TASK REQUIREMENTS:
A verbatim reproduction of the lines below, from the line containing "Click the (4 RINGS) parenthetical text" through the line containing "You are a computer-use agent. The", both ends included, is the whole required output.

____ LISTED RECORDS

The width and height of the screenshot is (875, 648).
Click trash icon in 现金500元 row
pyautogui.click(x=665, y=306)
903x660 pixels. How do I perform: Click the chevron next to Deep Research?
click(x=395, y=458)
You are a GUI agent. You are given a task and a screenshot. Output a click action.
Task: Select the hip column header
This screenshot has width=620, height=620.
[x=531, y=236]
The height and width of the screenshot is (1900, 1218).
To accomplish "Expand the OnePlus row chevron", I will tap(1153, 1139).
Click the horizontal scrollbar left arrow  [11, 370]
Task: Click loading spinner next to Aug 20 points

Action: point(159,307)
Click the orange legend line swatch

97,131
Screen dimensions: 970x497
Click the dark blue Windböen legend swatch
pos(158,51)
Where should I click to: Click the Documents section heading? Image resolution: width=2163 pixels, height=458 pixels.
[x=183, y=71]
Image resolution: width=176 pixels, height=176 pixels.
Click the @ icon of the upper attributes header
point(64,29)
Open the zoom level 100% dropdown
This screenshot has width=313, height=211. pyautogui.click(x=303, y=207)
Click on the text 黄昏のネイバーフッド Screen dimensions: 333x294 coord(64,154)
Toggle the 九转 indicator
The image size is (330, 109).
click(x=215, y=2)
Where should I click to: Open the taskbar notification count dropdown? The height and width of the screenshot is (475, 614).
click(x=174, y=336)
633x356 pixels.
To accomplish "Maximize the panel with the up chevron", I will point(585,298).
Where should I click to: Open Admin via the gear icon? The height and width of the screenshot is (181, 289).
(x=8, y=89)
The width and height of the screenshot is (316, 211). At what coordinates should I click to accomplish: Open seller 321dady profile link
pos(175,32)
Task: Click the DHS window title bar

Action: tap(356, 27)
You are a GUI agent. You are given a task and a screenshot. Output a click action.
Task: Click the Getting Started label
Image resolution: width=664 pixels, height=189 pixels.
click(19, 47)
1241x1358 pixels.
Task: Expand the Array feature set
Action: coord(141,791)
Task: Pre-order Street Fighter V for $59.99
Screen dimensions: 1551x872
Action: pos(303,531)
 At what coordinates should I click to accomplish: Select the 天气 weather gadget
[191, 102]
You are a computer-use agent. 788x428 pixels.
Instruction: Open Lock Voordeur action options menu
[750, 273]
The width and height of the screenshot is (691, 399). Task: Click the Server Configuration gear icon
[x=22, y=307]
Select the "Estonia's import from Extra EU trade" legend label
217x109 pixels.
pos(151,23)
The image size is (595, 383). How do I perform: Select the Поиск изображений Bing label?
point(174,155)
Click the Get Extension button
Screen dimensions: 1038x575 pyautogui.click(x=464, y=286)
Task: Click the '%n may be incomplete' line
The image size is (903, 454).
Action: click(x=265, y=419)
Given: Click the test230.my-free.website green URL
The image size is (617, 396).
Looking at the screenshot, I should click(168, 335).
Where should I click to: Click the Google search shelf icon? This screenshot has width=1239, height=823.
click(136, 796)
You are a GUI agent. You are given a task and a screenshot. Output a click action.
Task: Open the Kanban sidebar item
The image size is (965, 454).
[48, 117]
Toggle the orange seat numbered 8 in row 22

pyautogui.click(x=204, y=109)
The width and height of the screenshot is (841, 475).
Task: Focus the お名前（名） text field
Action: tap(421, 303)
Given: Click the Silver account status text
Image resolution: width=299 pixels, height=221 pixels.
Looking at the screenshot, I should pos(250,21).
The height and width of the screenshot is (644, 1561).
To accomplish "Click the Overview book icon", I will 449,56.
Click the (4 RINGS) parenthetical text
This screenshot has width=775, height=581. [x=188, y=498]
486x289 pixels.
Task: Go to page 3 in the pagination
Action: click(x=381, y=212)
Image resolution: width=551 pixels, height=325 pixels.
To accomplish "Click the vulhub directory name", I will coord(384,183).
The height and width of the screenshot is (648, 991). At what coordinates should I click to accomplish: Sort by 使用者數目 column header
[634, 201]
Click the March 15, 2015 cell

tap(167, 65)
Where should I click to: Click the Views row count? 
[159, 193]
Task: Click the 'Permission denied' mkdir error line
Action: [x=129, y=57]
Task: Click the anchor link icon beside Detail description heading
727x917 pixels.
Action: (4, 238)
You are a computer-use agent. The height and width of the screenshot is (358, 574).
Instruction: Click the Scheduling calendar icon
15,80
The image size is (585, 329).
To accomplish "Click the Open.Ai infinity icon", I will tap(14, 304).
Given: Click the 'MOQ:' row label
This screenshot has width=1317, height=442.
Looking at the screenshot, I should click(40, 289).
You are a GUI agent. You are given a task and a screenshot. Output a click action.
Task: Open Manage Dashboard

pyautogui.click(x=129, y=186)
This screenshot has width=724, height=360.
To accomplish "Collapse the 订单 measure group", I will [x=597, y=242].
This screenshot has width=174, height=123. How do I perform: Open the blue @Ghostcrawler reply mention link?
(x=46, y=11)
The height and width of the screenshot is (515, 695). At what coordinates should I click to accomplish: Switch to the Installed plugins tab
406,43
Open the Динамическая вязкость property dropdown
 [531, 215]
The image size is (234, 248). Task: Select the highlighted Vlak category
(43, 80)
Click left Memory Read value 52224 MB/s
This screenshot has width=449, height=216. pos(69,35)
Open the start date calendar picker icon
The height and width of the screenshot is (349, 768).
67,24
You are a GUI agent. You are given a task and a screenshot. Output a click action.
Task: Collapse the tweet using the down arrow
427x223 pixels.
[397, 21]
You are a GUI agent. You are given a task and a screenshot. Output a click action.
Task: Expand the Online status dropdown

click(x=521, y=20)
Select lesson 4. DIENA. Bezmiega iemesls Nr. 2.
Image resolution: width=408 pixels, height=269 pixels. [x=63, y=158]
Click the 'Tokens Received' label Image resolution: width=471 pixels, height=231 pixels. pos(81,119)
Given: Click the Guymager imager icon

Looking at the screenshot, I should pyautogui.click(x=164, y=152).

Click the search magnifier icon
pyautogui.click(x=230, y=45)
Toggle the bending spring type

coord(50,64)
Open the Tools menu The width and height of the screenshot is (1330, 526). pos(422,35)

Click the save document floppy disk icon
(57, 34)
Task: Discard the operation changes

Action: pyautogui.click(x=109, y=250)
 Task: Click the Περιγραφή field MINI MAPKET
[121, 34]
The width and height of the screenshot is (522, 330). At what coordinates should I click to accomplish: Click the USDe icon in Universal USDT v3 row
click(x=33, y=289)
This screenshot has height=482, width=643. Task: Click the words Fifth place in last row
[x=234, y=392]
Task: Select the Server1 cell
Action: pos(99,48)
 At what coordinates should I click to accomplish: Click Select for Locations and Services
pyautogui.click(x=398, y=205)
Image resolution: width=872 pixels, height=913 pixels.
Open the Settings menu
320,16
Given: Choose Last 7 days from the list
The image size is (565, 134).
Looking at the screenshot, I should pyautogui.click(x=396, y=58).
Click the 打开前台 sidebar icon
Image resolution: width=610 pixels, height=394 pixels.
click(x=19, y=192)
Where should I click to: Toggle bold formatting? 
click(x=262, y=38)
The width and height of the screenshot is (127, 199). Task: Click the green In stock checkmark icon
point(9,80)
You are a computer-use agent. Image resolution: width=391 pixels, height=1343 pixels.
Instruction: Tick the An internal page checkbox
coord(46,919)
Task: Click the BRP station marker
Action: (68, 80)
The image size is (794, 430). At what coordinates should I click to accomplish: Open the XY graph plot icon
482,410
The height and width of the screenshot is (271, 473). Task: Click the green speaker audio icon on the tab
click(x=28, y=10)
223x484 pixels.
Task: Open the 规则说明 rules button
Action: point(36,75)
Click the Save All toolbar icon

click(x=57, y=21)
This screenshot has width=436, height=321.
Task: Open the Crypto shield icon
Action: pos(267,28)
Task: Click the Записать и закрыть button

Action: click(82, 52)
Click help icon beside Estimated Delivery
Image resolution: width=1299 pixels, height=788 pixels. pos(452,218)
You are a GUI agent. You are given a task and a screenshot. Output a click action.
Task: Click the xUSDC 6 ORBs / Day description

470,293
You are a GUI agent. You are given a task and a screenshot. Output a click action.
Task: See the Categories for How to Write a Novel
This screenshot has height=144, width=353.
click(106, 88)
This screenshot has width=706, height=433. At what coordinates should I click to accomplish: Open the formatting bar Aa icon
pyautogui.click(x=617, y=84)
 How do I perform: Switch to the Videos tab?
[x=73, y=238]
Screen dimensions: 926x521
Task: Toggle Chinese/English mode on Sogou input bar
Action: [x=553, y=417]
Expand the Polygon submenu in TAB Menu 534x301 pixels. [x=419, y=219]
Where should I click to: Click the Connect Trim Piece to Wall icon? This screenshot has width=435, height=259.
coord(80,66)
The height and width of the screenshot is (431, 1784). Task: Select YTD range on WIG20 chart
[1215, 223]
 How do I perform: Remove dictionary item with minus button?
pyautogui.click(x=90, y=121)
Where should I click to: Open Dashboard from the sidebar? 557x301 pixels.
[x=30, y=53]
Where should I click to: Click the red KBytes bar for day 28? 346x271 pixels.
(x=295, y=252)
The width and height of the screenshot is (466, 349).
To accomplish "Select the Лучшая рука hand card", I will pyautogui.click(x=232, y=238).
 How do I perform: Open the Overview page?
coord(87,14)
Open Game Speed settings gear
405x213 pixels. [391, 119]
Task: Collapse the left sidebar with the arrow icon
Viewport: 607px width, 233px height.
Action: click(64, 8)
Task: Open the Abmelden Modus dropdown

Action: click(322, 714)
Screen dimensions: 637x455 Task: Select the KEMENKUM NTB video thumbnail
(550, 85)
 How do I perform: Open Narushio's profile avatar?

________

ANSWER TO THIS EXERCISE:
Click the (4 RINGS) parenthetical text
This screenshot has width=775, height=581. [x=188, y=498]
486x289 pixels.
Task: Go to page 3 in the pagination
Action: click(x=381, y=212)
Image resolution: width=551 pixels, height=325 pixels.
To accomplish "Click the vulhub directory name", I will coord(384,183).
The height and width of the screenshot is (648, 991). At what coordinates should I click to accomplish: Sort by 使用者數目 column header
[634, 201]
Click the March 15, 2015 cell

tap(167, 65)
Where should I click to: Click the Views row count? 
[159, 193]
Task: Click the 'Permission denied' mkdir error line
Action: [x=129, y=57]
Task: Click the anchor link icon beside Detail description heading
727x917 pixels.
Action: (4, 238)
You are a computer-use agent. The height and width of the screenshot is (358, 574).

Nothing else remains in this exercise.